Koudelka Tomas, Bassot Claudio, Piazza Ilaria
Max-Delbrück-Center for Molecular Medicine in the Helmholtz Association (MDC), Berlin, Germany.
Max-Delbrück-Center for Molecular Medicine in the Helmholtz Association (MDC), Berlin, Germany; SciLifeLab, Department of Microbiology, Tumor and Cell Biology, Karolinska Institutet, Solna, Sweden.
Mol Cell Proteomics. 2025 Apr;24(4):100945. doi: 10.1016/j.mcpro.2025.100945. Epub 2025 Mar 13.

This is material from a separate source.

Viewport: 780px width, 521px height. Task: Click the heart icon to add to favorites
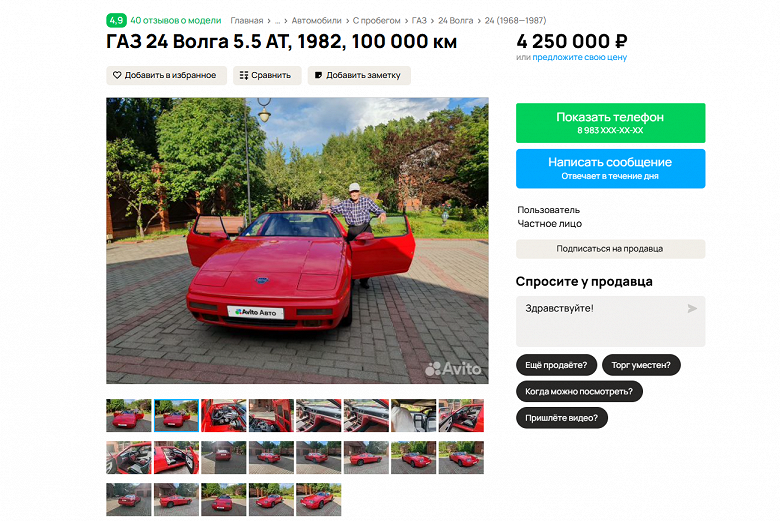click(117, 75)
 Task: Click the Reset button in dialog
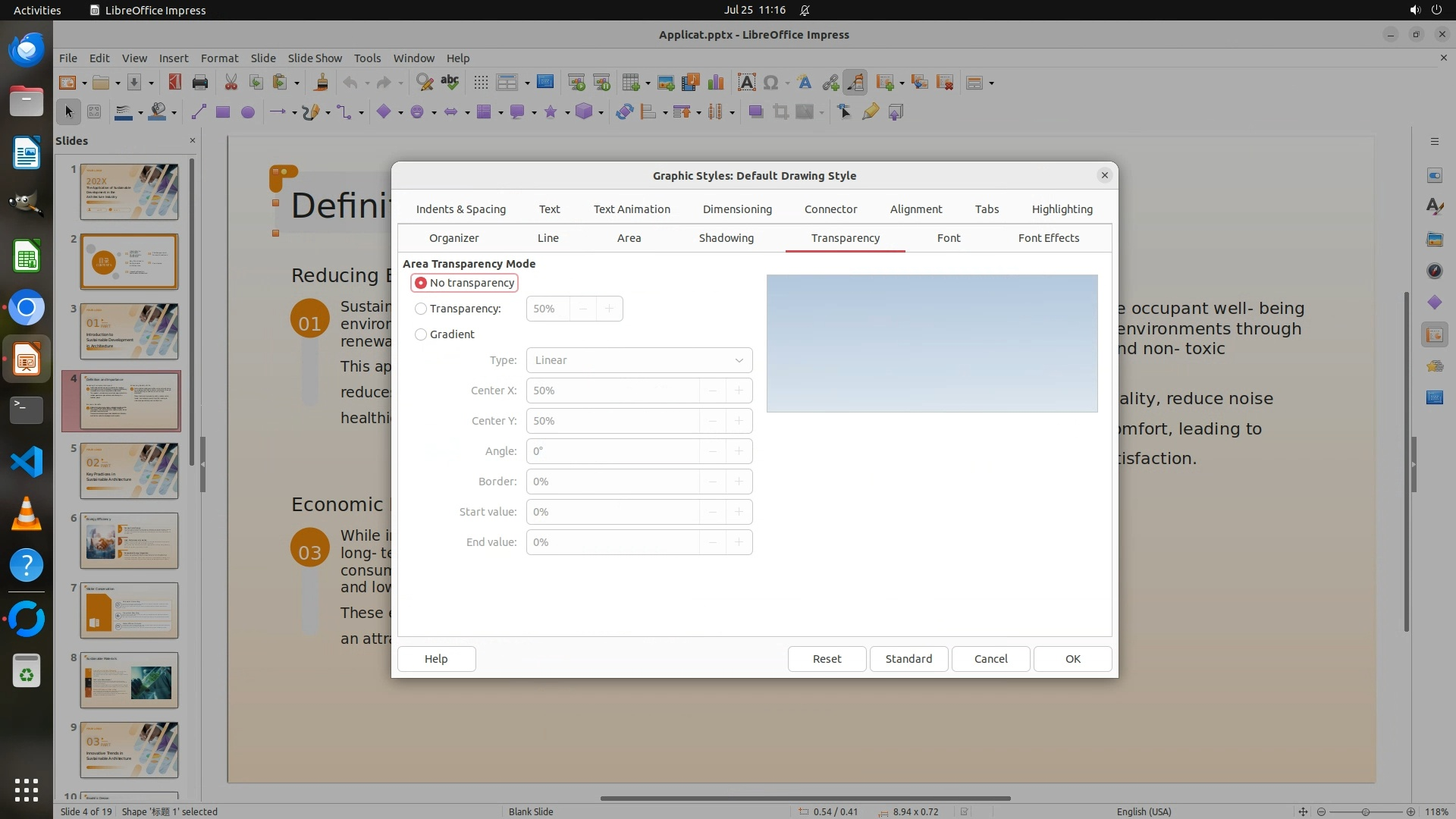coord(827,658)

Limited proteolysis coupled with mass spectrometry (LiP-MS) has emerged as a powerful technique for detecting protein structural changes and drug-protein interactions on a proteome-wide scale. However, there is no consensus on the best quantitative proteomics workflow for analyzing LiP-MS data. In this study, we comprehensively benchmarked two major quantification approaches-data-independent acquisition (DIA) and tandem mass tag (TMT) isobaric labeling-in combination with LiP-MS, using a drug-target deconvolution assay as a model system. Our results show that while TMT labeling enabled the quantification of more peptides and proteins with lower coefficients of variation, DIA-MS exhibited greater accuracy in identifying true drug targets and stronger dose-response correlation in peptides of protein targets. Additionally, we evaluated the performance of freely available (FragPipe) versus commercial (Spectronaut) software tools for DIA-MS analysis, revealing that the choice between precision (FragPipe) and sensitivity (Spectronaut) largely depends on the specific experimental context. Our findings underscore the importance of selecting the appropriate LiP-MS quantification strategy based on the study objectives. This work provides valuable guidelines for researchers in structural proteomics and drug discovery, and highlights how advancements in mass spectrometry instrumentation, such as the Astral mass spectrometer, may further improve sensitivity and protein sequence coverage, potentially reducing the need for TMT labeling.
有限蛋白水解结合质谱法(LiP-MS)已成为一种强大的技术,可在蛋白质组范围内检测蛋白质结构变化和药物-蛋白质相互作用。然而,对于分析LiP-MS数据的最佳定量蛋白质组学工作流程尚无共识。在本研究中,我们使用药物-靶点反卷积分析作为模型系统,全面比较了两种主要的定量方法——数据非依赖采集(DIA)和串联质谱标签(TMT)等压标记——与LiP-MS结合的情况。我们的结果表明,虽然TMT标记能够定量更多的肽段和蛋白质,且变异系数较低,但DIA-MS在识别真正的药物靶点方面表现出更高的准确性,在蛋白质靶点的肽段中具有更强的剂量反应相关性。此外,我们评估了用于DIA-MS分析的免费软件工具(FragPipe)与商业软件工具(Spectronaut)的性能,发现精度(FragPipe)和灵敏度(Spectronaut)之间的选择很大程度上取决于具体的实验背景。我们的研究结果强调了根据研究目标选择合适的LiP-MS定量策略的重要性。这项工作为结构蛋白质组学和药物发现领域的研究人员提供了有价值的指导,并突出了质谱仪器的进步,如Astral质谱仪,可能如何进一步提高灵敏度和蛋白质序列覆盖率,从而有可能减少对TMT标记的需求。